A man who allegedly posed as a priest and officiated at Masses, funerals, confessions, and at least one marriage was arrested Tuesday on suspicion of selling thousands of dollars in phony tickets to see Pope Francis during last year’s U.S. visit.
Erwin Mena, 59, declined to comment to the Los Angeles Times as detectives escorted him in handcuffs from police headquarters. He remained jailed, and it was unclear whether he had an attorney.
Mena faces about 30 charges, including grand theft, perjury — for filing a marriage license he signed as a priest — and practicing medicine without a license in connection with offering “a system or mode of treating the sick,”according to an arrest warrant.
Last year, Mena allegedly posed as a priest at St. Ignatius of Loyola parish in northeastern Los Angeles and sold tickets to a pilgrimage to visit New York and see the pope during his Philadelphia visit in September, prosecutors said.
The trip supposedly included airfare and lodging at convents.

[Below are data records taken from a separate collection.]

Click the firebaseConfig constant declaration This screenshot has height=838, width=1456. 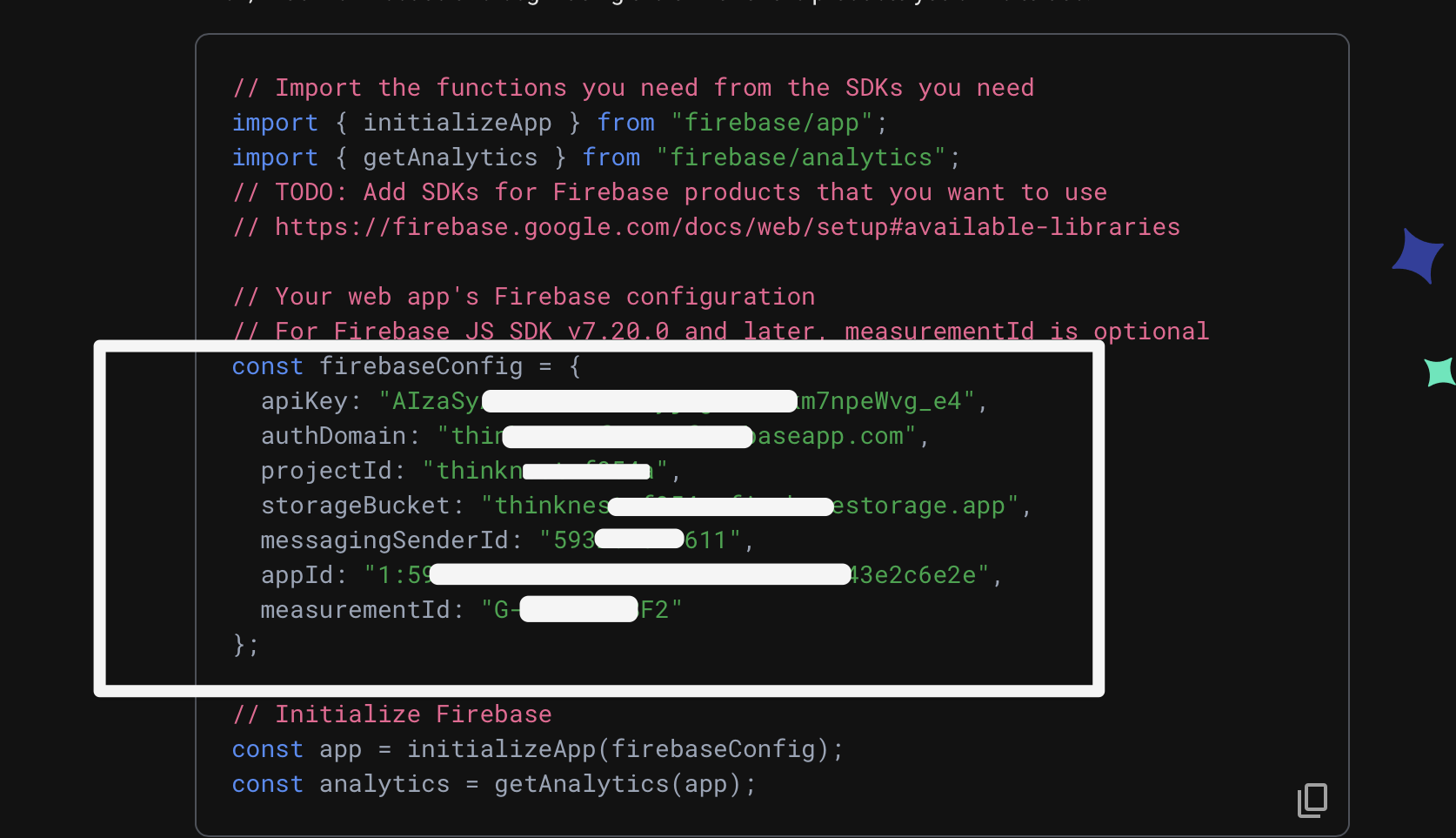coord(421,366)
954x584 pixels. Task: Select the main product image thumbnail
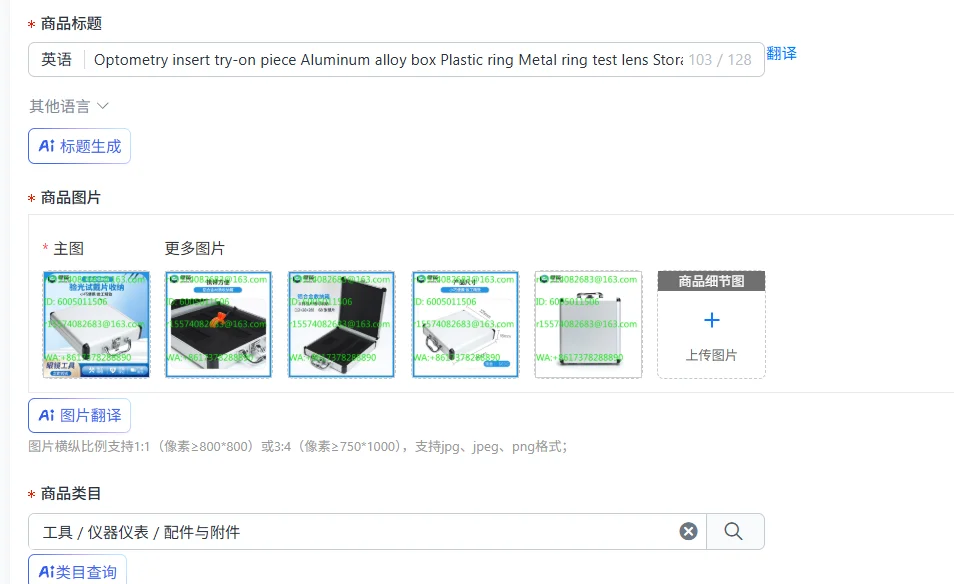point(96,324)
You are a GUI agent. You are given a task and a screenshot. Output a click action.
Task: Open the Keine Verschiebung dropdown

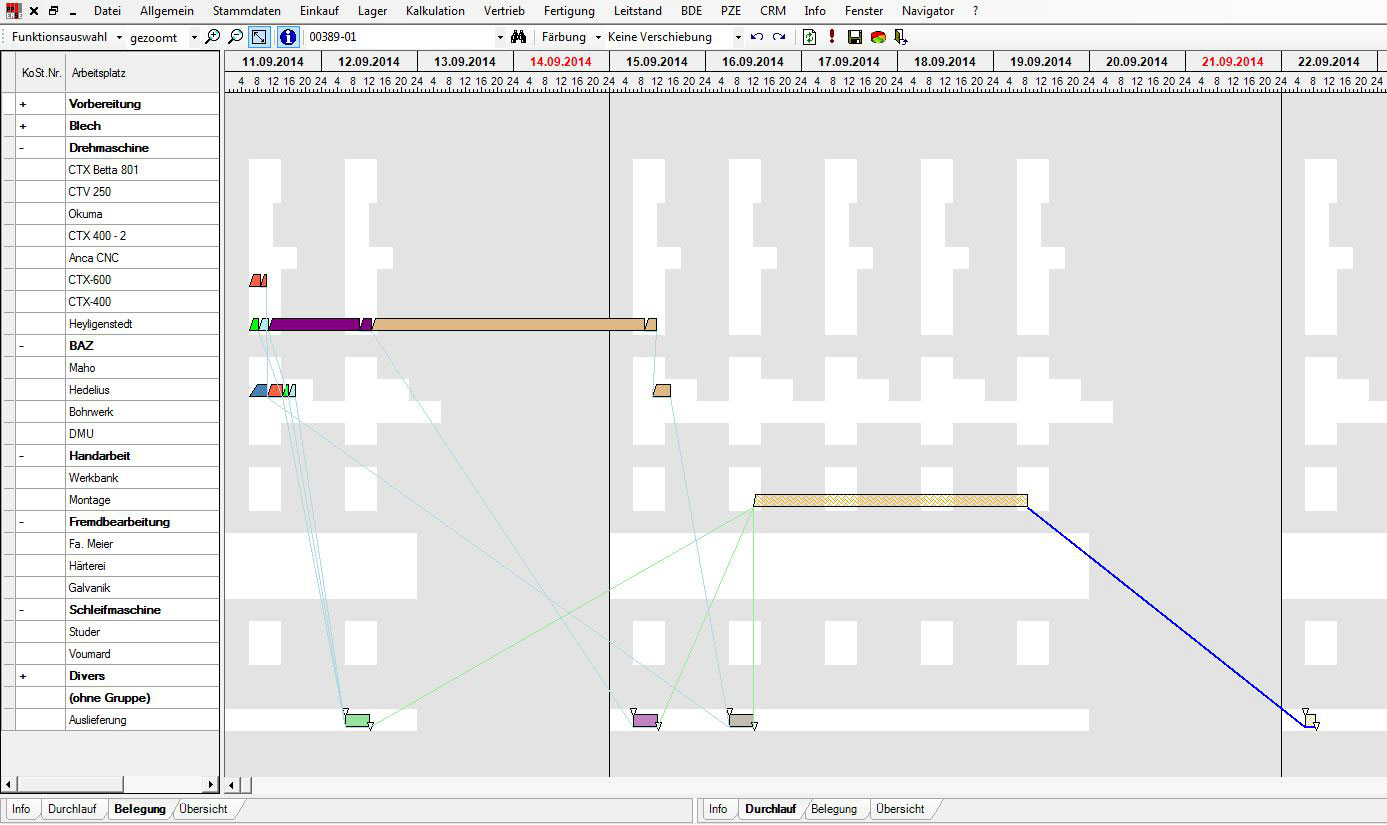(737, 37)
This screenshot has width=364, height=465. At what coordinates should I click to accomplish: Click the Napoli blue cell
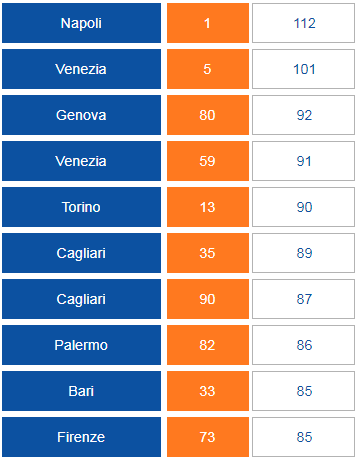pos(81,23)
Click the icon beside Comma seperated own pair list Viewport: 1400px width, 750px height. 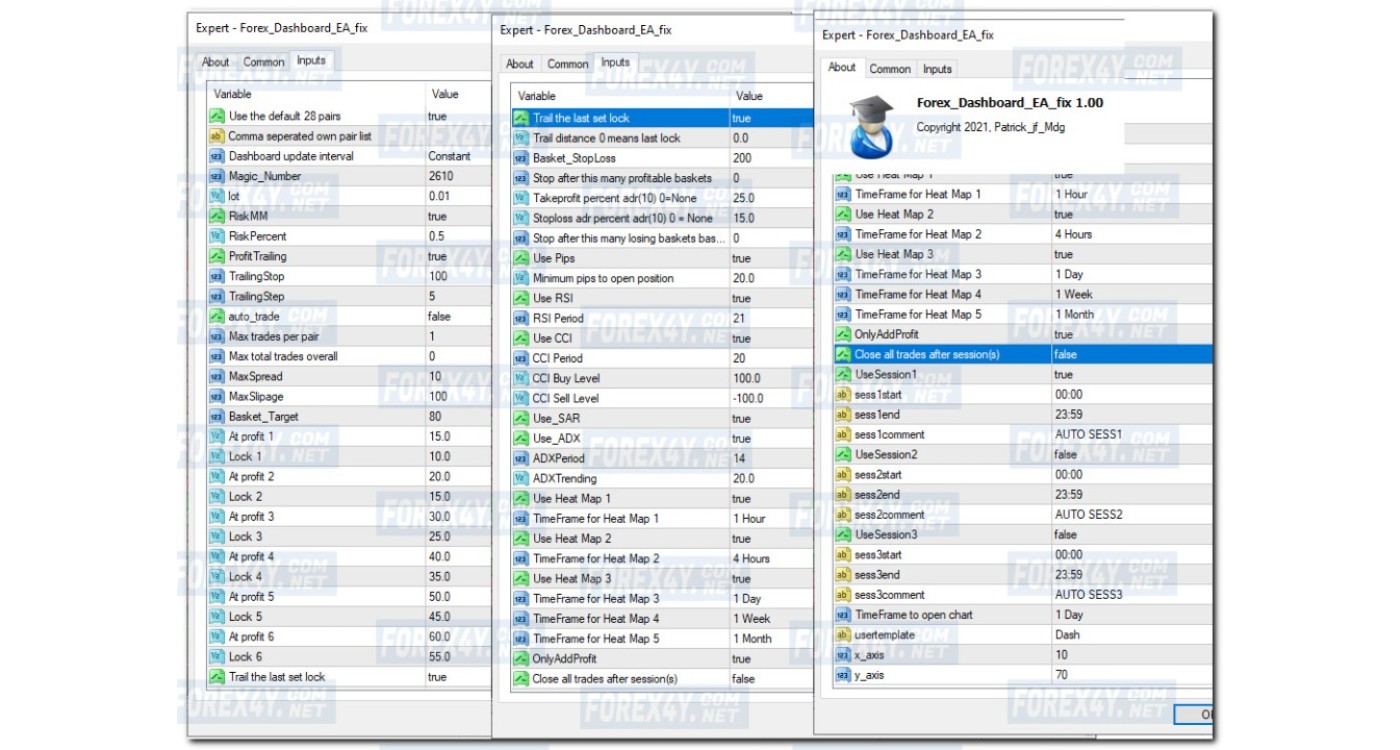coord(216,136)
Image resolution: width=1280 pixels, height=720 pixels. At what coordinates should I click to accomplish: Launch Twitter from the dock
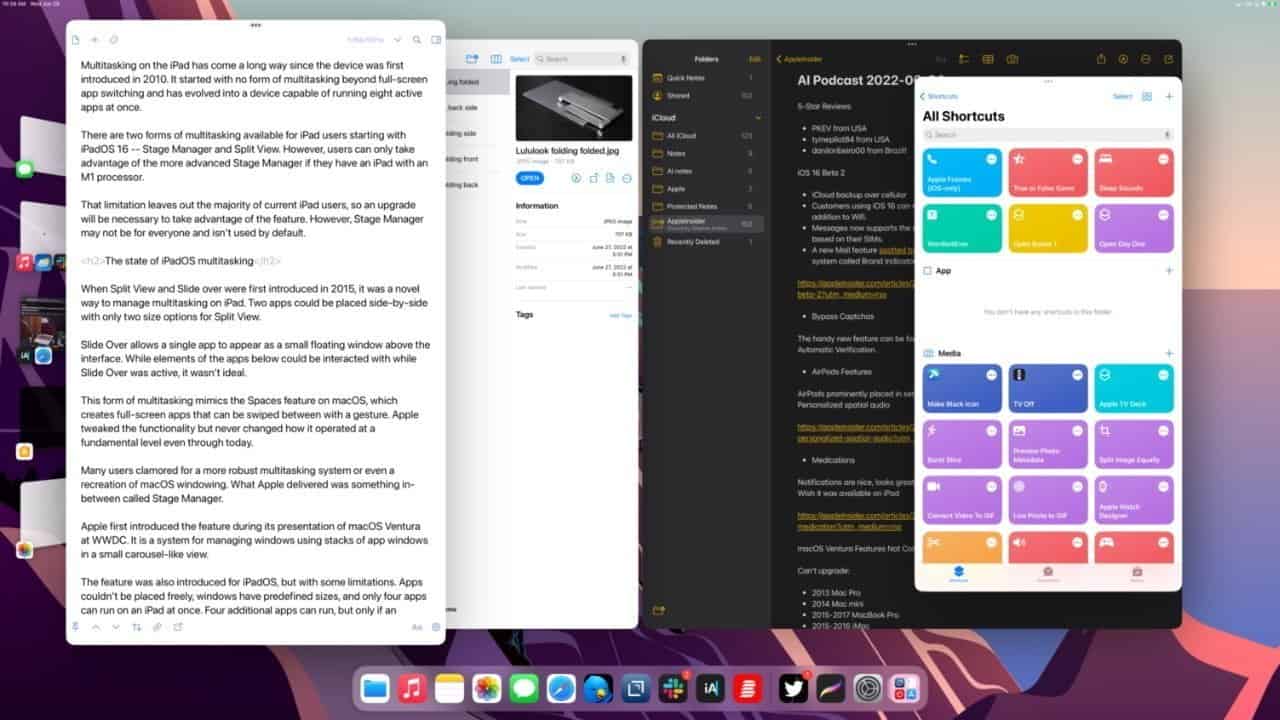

Michelle Rodriguez, 60, and some of her friends and co-workers paid more than $950 each in cash for the trip.
“It was a great deal for the price,” Michelle Rodriguez told the Times. “We were thinking, ‘Oh, we’ll have this great time in New York. We’ll see the pope and it will be a great experience.’ ”
“He used us, he stole from us, and that’s it,” she said.
Mena, who was acting as a substitute priest, made a good impression.
“He smiled, talked about how good things were. There was never anything negative,” Joaquin Oviedo, a retired public high school teacher, told the paper. “He was not a fire and brimstone kind of preacher.”
“We had always been raised not to question authority figures,” Oviedo said. “He’s a priest – what he said is holy writ. We never imagined he was a phony.”
Mena had been posing as a priest since the mid-1990s, appearing at parishes or prayer groups in Los Angeles, San Bernardino, Stockton, Fresno and Orange counties, then vanishing before Roman Catholic authorities could act, court papers indicated.
Mena showed up at St. Mary parish in Fontana more than five years ago and celebrated Mass on a few occasions, John Andrews, a spokesman for the Diocese of San Bernardino, told the Times.
Mena allegedly made money by borrowing from people and selling his services or videos.
One group loaned him about $16,000 to produce CDs about Pope Francis that turned out to be pirated, and one person loaned him $6,000, Los Angeles police Detective Gary Guevara told the Times.
Mena’s name is on a list of dozens of unauthorized priests and deacons that is kept by the Archdiocese of Los Angeles. Some victims have been reimbursed, and those who received the sacraments from Mena can receive them again, said Doris Benavides, a spokeswoman for the Los Angeles archdiocese.